Et puis j’ai dévoré le dernier Mauvignier, un de mes auteurs préférés. Et quand j’ai découvert que son roman, Continuer, se passait au Kirghizstan, je n’ai pas hésité une seconde et je suis passée à la librairie (où la libraire a sorti ma carte de fidélité sans me demander mon nom, ce qui m’a rendue bêtement très fière ;)). On quitte les relations amoureuses pour une relation filiale : difficile lien entre une mère et son fils adolescent, et elle qui décide de partir avec lui plusieurs semaines à cheval en Asie centrale pour retrouver le fil.
J’ai cherché et attendu que l’écriture de Mauvignier vienne me prendre aux tripes “comme avant” et ce n’est venu qu’à de rares moments… Et une façon naïve et qui m’a fait l’effet d’un cheveu sur la soupe de traiter des thématiques sociales.
Malgré tout, je l’ai lu vite, il m’a touchée à plein d’endroits, et j’ai eu mille bouffées de nostalgie de ma vie d’antan au Kirghizstan.

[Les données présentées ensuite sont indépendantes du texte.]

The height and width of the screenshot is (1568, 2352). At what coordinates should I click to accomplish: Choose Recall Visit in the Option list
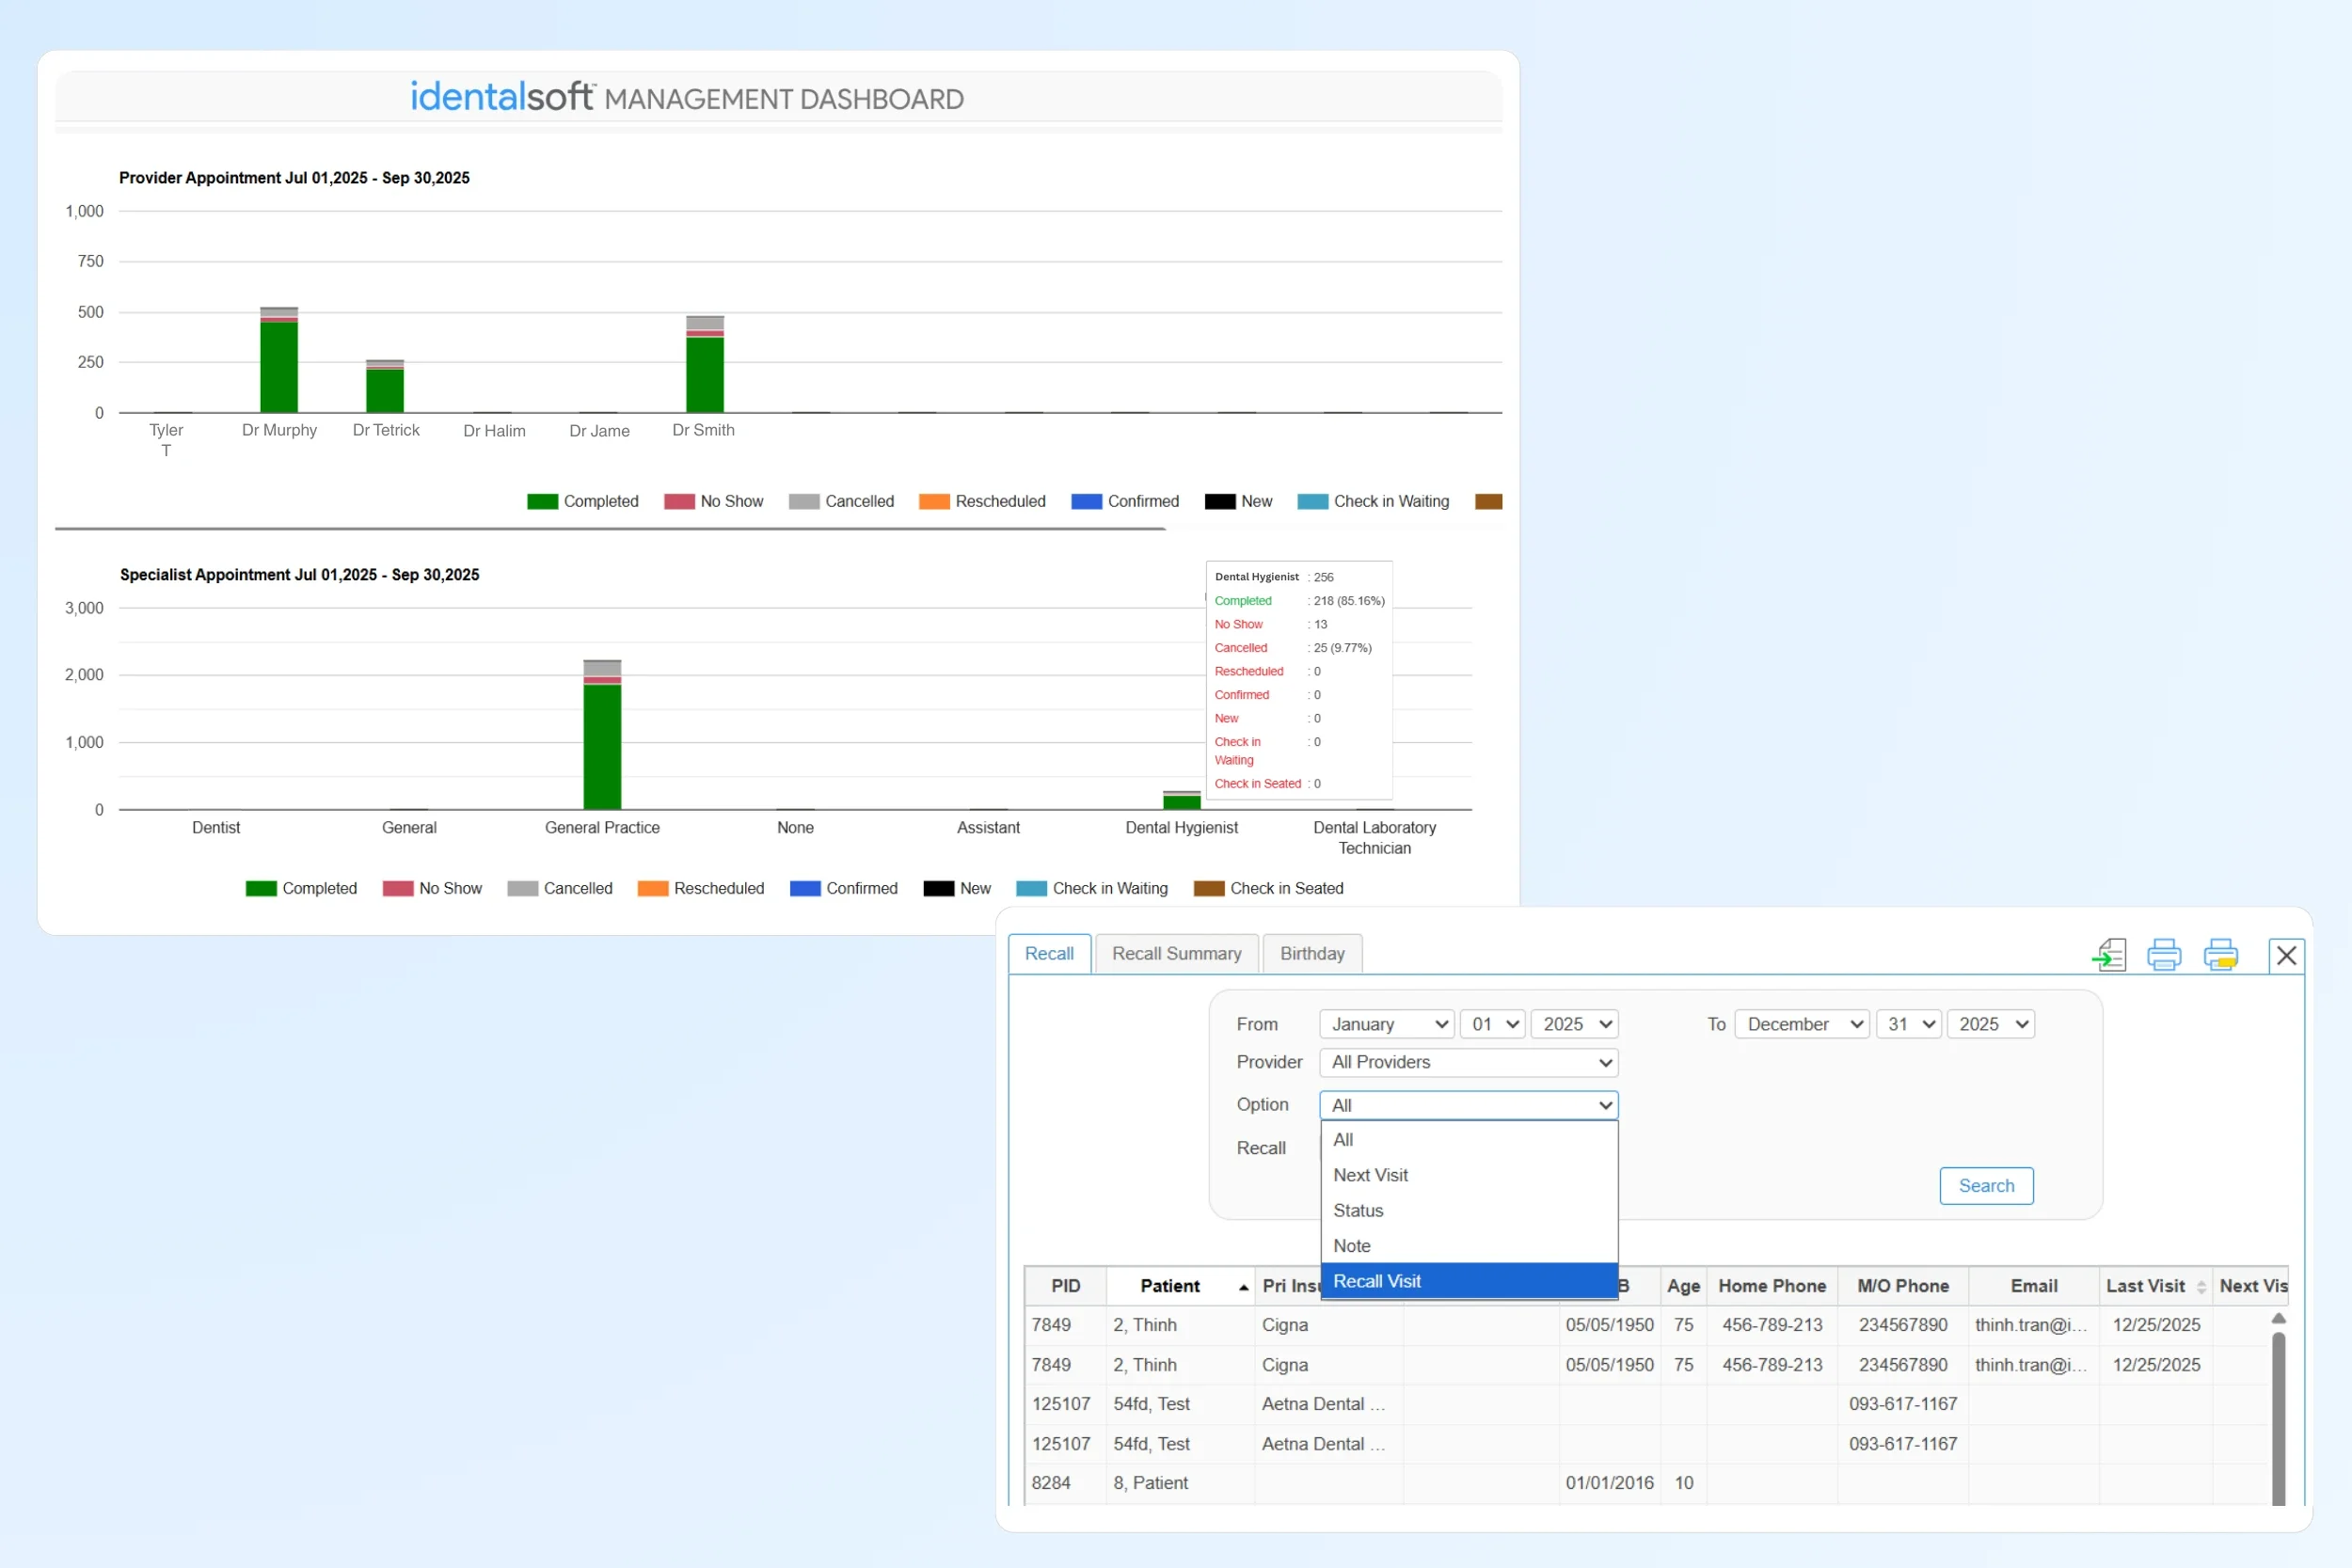tap(1377, 1281)
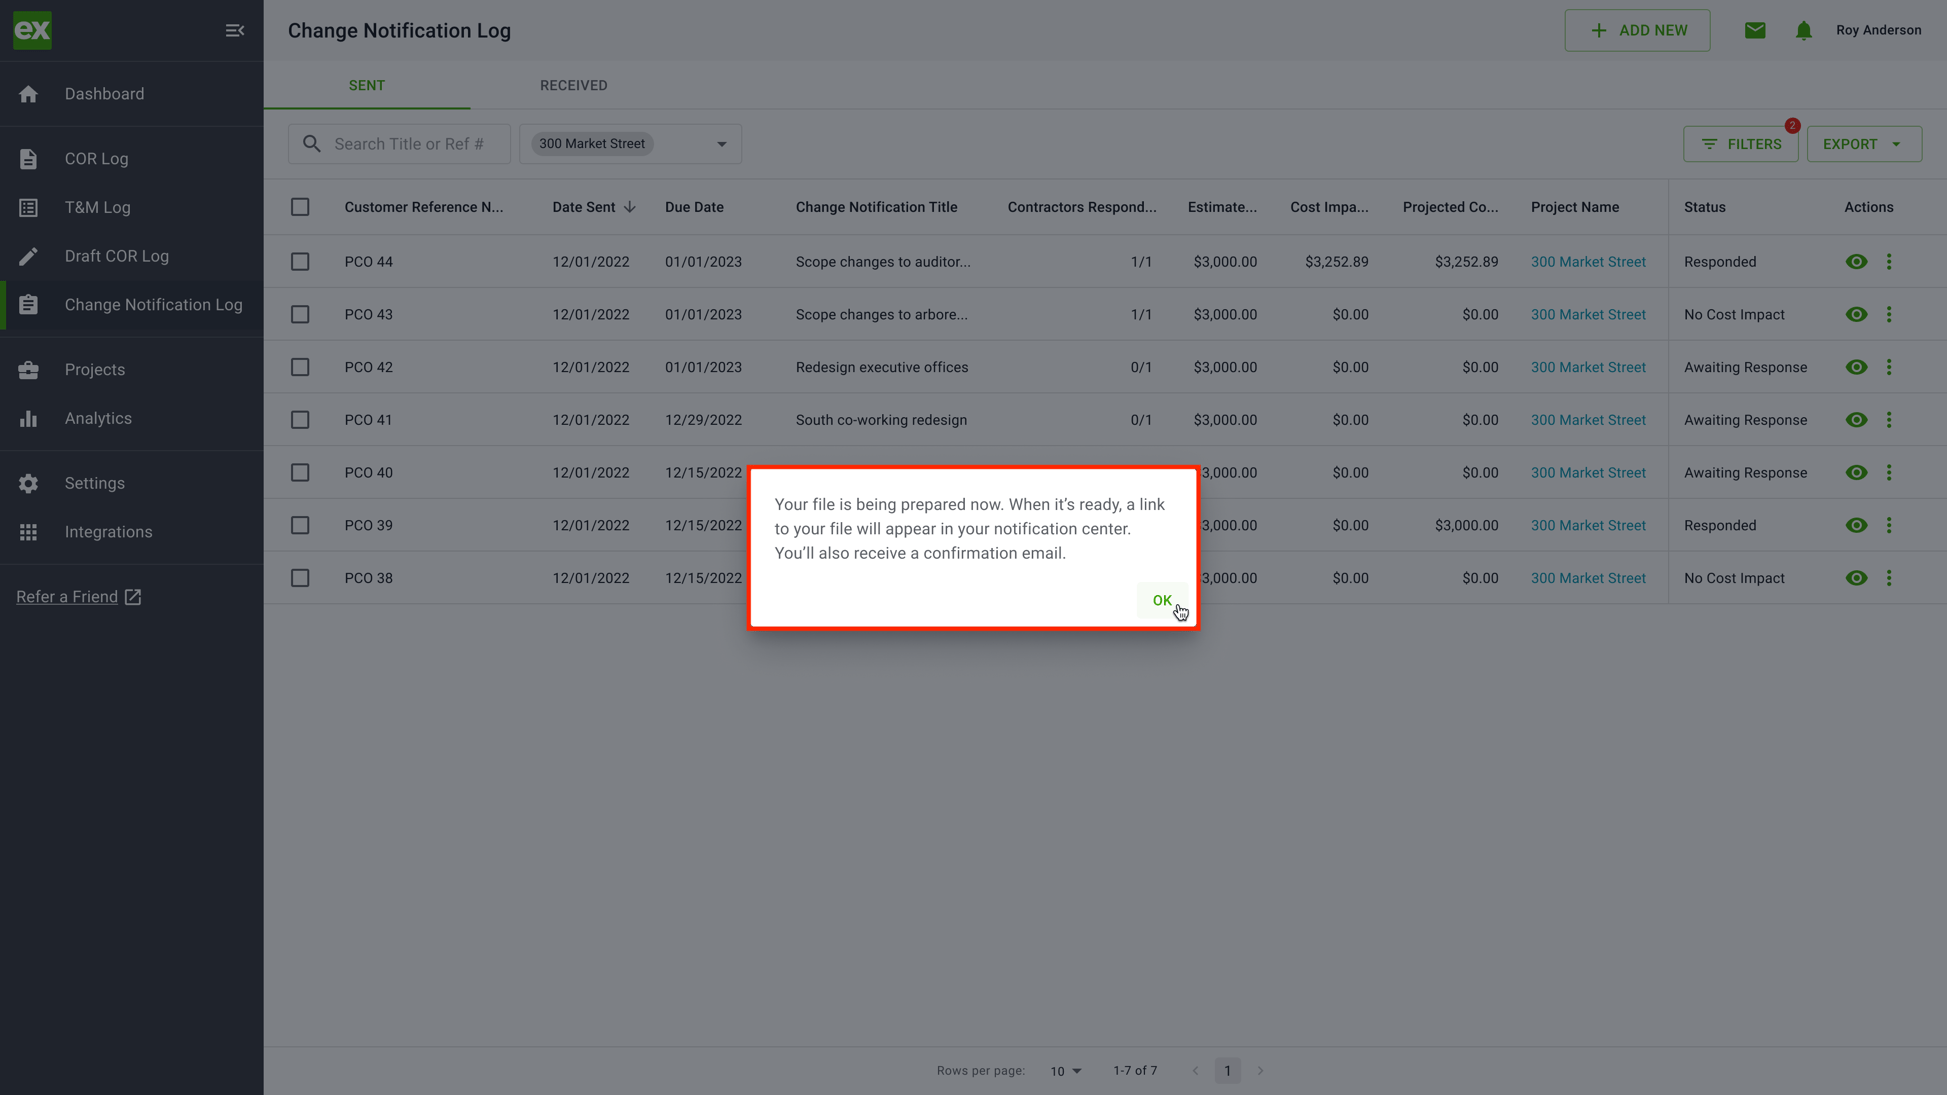Screen dimensions: 1947x1095
Task: Open the Integrations panel
Action: point(108,531)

Elle avait hoché la tête, avait plongé les yeux dans sa tasse. Elle avait voulu présenter ses excuses, les mots lui avaient brûlé la bouche, mais aucun n’avait franchi ses lèvres. Elle avait imaginé qu’elle pourrait demander qu’il patiente, qu’il lui laisse une chance, et puis au fond d’elle quelque chose ne s’excusait pas, au contraire, quelque chose pensait qu’elle n’avait pas à s’excuser. Oui, c’est vrai, elle avait été imprudente, elle aurait pu causer la disparition des chevaux, de leurs affaires, peut-être même la mort de l’un d’eux. Et même si elle se sentait fautive parce qu’elle les avait emmenés sur une mauvaise route, elle se disait aussi que lui non plus n’avait rien fait pour l’en empêcher, qu’il pourrait aussi se décider à prendre les choses en main s’il estimait qu’elle en était incapable ; il pouvait arrêter de geindre et se mettre à agir, c’est tout ce qu’elle voulait, tout ce qu’elle attendait de lui, tout ce qui avait motivé ce voyage, qu’il réagisse, qu’il reprenne contact avec la vie. Alors, il en avait l’occasion, il lui suffisait de prendre la carte, de tracer un chemin à travers le pays, de proposer des routes, de choisir des itinéraires, et c’est pourquoi elle pensait qu’elle n’avait pas à s’excuser, pourquoi elle voulait qu’il comprenne ce qui venait de se passer, si elle en était en partie responsable, il ne l’était pas moins, lui, à cause de sa passivité, et qu’on est aussi responsable de se laisser entraîner dans une impasse que de s’y embarquer soi-même.